* Daftar Tugas *
A - Dalam tulisan tentang Sastra Tegalan, puisi WS. Rendra apa yang dialihwacanakan Lanang Setiawan ke dalam bahasa Tegal?
B - Salin bagian tulisan tentang Sastra Tegalan mulai dari "Gelombang Baru Kur" terus sampai "dan terus berkembang.".
C - Teruskan tulisan tentang Sastra Tegalan mulai setelah kalimat terakhirnya.

━━ Kutipan Teks ━━

Gelombang Baru Kur Balada dan Jejak Panjang Sastra Tegalan

Oleh: Iwang Nirwana*
Komunitas Sastrawan Tegalan (KST) sejak awal kelahirannya selalu menunjukkan kegigihan yang tak pernah padam dalam mengangkat martabat bahasa Tegal melalui karya-karya sastra. Selama tiga puluh satu tahun, semangat itu terus menyala sejak 26 November 1994—hari yang kini dikenang sebagai kelahiran Sastra Tegalan modern. Pada tanggal itulah Lanang Setiawan yang dijuluki Begawan Tegal meletakkan tonggak penting ketika mengalihwacanakan puisi Nyanyian Angsa karya WS. Rendra ke dalam bahasa Tegal menjadi Tembangan Banyak. Sejak momen itu, Sastra Tegalan semakin menjulang, menembus batas-batas lokalitas, dan memperoleh ruang terhormat dalam dunia kesusastraan Indonesia. Gerakan ini membuktikan bahwa bahasa Tegal bukan hanya layak dibaca, tetapi juga sanggup menciptakan estetika baru yang hidup dan terus berkembang.

━━━
━━ Data yang Diberikan ━━

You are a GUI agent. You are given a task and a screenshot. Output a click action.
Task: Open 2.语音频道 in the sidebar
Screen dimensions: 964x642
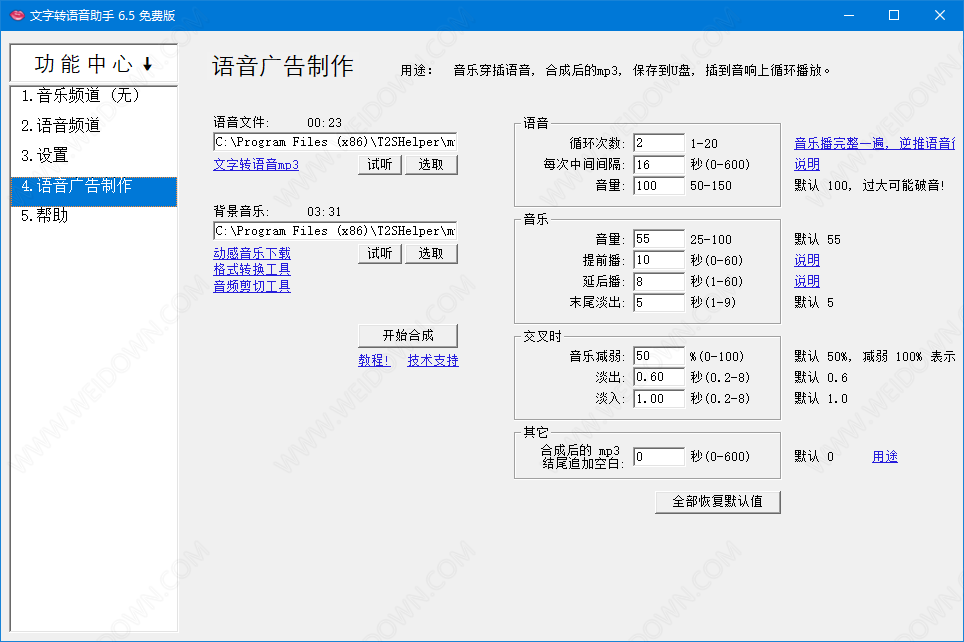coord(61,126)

━━━

* Hasil yang Diharapkan *
A - Nyanyian Angsa

B -
Gelombang Baru Kur Balada dan Jejak Panjang Sastra Tegalan

Oleh: Iwang Nirwana*
Komunitas Sastrawan Tegalan (KST) sejak awal kelahirannya selalu menunjukkan kegigihan yang tak pernah padam dalam mengangkat martabat bahasa Tegal melalui karya-karya sastra. Selama tiga puluh satu tahun, semangat itu terus menyala sejak 26 November 1994—hari yang kini dikenang sebagai kelahiran Sastra Tegalan modern. Pada tanggal itulah Lanang Setiawan yang dijuluki Begawan Tegal meletakkan tonggak penting ketika mengalihwacanakan puisi Nyanyian Angsa karya WS. Rendra ke dalam bahasa Tegal menjadi Tembangan Banyak. Sejak momen itu, Sastra Tegalan semakin menjulang, menembus batas-batas lokalitas, dan memperoleh ruang terhormat dalam dunia kesusastraan Indonesia. Gerakan ini membuktikan bahwa bahasa Tegal bukan hanya layak dibaca, tetapi juga sanggup menciptakan estetika baru yang hidup dan terus berkembang.

C -
Banyak orang menilai bahwa KST memiliki akal yang panjang dan daya cipta yang sulit ditebak. Komunitas ini dikenal sering melahirkan kejutan, membuat orang terbelalak, dan memunculkan aliran-aliran baru yang sebelumnya tak terbayangkan dalam jagad sastra lokal. Setelah melahirkan berbagai aliran yang kerap memancing perdebatan, para sastrawan di dalamnya kini kembali menghadirkan sebuah terobosan baru. Begawan Tegal, tokoh sentral gerakan ini, memperkenalkan sebuah aliran segar yang ia sebut “Kur Balada”. Sebagian seniman lain menanggapinya dengan gurauan, menganggapnya hanya ide liar. Namun apa pun komentar yang muncul, satu hal tak bisa dibantah: gerakan ini sudah lahir, dan tidak ada yang dapat menariknya kembali. Prinsip yang dipegang para anggota KST tetap sama—bergerak.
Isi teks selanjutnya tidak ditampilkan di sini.